Sometimes an HTTP request, such as GET or POST requests, can require some time to process. In such a case, it’s best to make the operation asynchronous. For example, you can return the 202 HTTP status code, which means the request is accepted but is currently processing.

Data Limits and Pagination

Another crucial aspect of a good REST API design is using pagination and data limits. This is especially required for APIs that might return a large data set in response to a user request. If you don’t implement a mechanism for load balancing, the user can bring down the service. Using pagination and data limits, API developers can ensure not all requested data is sent in a single request.

Using pagination, API developers can split huge data into multiple smaller chunks or pages. With data limits, you can ensure that users only request and receive data within a certain limit. A good API design practice is to set a default data limit and offset.

Define Data Formats

Choosing the right request and response data formats is also essential to a good API design. A well-designed API uses JSON data format to return data. JSON is a lightweight modern-day data format that is human-readable and easy to parse. Additionally, the response body should include a descriptive message or error message and error codes if there is an error.

Implement User Authorization and Authentication Mechanisms

User authorization and authentication are crucial for data protection and security purposes and are essential for good API design. Authorization helps limit access permissions due to security concerns, whereas authentication helps ensure that only authenticated users can access the API and its data.

RESTful APIs typically make use of an API key to authenticate and identify a user. However, API producers must also implement advanced authorization and authentication techniques like the OAuth protocol. You should also focus on access control, validations, HTTP headers, and session management.

Detailed API Documentation

Many developers don’t focus on API documentation. However, extensive API documentation is essential for good API design. Good documentation includes all the details about API endpoints, methods, parameters, functionality, and responses. Additionally, it should include coding examples in various programming languages to ease the process of API integration. Here is an example of good API documentation.

Where Can You Find The Best REST APIs?

APILayer API marketplace for selling and finding a wide range of REST APIs

APILayer Marketplace offers a wide range of high-performance REST APIs, including finance, geo, communication, weather and currency APIs. All the REST APIs come with a free plan and have extensive documentation to help you get started quickly. Moreover, these high-performance APIs are highly scalable.

Conclusion

There are two main API design models, SOAP and REST, that use different data formats and communication protocols. However, most API developers today use REST, which offers several benefits over SOAP. For instance, REST supports various data formats, such as JSON, CSV, and XML, whereas SOAP supports only XML. This detailed guide includes key steps to designing high-performance REST APIs and best practices.

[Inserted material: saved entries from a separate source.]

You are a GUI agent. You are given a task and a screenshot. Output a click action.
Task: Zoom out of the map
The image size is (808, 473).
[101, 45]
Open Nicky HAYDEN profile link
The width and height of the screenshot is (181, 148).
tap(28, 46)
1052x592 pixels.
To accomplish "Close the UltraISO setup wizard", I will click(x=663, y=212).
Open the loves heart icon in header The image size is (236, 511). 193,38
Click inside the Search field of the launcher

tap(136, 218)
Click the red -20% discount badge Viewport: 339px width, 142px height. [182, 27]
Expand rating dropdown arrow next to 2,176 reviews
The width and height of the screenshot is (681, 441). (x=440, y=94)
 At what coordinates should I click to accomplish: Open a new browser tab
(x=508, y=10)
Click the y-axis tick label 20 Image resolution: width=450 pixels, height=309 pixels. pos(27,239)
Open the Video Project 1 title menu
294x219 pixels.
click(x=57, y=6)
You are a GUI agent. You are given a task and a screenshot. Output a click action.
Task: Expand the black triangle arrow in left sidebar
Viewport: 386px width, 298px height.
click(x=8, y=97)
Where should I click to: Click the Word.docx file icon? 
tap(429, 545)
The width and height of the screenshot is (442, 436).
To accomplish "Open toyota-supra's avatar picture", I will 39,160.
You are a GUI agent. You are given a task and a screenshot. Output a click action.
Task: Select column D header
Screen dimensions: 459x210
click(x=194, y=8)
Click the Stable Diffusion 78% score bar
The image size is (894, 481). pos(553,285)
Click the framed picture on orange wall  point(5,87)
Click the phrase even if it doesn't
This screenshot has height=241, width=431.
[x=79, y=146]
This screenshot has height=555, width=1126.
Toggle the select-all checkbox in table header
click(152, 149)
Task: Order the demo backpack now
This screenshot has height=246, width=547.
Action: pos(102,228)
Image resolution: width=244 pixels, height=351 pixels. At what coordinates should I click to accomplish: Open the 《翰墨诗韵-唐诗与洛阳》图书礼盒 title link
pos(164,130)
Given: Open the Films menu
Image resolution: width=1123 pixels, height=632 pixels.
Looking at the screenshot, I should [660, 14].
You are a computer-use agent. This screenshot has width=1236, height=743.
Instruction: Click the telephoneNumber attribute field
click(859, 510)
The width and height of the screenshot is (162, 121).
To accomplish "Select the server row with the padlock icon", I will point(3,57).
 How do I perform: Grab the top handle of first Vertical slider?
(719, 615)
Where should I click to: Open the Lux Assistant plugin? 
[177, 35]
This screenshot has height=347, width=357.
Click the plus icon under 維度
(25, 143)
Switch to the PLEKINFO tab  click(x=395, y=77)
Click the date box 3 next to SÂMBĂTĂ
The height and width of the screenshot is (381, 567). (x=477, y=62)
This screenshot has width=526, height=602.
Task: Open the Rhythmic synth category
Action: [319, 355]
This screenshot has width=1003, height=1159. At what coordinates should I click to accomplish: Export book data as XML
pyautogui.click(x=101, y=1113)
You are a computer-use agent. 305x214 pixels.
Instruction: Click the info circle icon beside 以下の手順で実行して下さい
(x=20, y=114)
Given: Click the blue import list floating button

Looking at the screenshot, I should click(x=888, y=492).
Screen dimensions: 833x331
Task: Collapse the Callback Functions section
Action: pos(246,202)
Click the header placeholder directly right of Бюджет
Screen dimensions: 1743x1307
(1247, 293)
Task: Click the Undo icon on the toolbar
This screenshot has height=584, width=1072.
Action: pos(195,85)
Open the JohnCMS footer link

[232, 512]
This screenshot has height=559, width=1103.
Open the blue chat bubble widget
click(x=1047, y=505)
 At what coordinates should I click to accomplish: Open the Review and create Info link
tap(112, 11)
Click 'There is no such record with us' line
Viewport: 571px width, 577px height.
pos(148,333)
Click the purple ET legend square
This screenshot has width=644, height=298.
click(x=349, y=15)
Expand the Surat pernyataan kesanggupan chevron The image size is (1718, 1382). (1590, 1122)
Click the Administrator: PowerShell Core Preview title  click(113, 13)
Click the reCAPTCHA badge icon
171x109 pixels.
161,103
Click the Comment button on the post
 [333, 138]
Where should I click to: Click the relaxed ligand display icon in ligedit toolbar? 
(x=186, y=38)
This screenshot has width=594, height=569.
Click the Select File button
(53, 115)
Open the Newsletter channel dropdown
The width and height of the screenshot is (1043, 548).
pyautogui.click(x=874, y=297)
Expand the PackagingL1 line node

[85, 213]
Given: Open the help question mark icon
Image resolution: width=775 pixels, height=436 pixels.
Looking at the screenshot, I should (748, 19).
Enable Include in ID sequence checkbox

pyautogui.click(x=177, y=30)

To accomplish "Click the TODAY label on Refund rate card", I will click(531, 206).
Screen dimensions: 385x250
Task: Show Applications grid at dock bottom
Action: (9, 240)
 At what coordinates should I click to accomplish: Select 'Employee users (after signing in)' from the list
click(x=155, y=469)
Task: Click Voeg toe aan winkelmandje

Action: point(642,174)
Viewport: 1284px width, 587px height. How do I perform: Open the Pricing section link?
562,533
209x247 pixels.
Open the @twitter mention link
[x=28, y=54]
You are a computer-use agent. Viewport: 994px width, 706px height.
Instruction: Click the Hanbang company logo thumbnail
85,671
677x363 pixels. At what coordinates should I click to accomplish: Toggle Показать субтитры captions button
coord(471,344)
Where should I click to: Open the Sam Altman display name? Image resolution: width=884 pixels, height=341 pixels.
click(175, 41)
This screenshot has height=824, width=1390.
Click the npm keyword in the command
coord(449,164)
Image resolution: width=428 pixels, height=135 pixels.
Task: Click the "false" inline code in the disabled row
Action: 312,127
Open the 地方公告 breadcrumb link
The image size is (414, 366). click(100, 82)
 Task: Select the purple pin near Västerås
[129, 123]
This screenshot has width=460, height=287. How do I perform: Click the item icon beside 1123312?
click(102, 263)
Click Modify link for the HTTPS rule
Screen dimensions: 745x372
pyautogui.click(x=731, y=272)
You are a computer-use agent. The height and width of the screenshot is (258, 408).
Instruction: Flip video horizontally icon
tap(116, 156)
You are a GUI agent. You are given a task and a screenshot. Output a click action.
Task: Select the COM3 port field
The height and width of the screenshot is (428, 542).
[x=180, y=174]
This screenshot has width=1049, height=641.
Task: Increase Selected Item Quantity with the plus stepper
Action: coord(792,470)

Sign up for APILayer today and use your desired REST API for free!

Frequently Asked Questions (FAQs)

What is API contract testing?

API contracts testing involves testing the format and content of API responses and requests.

What does API first design mean?

A first design means a well-designed API that enhances the developer experience and provides value to the business.

How do we design an API?

Designing an API involves creating an API base URL and URI, naming API resources and properties, creating API endpoints, using the correct HTTP methods and response codes, creating API documentation, and more.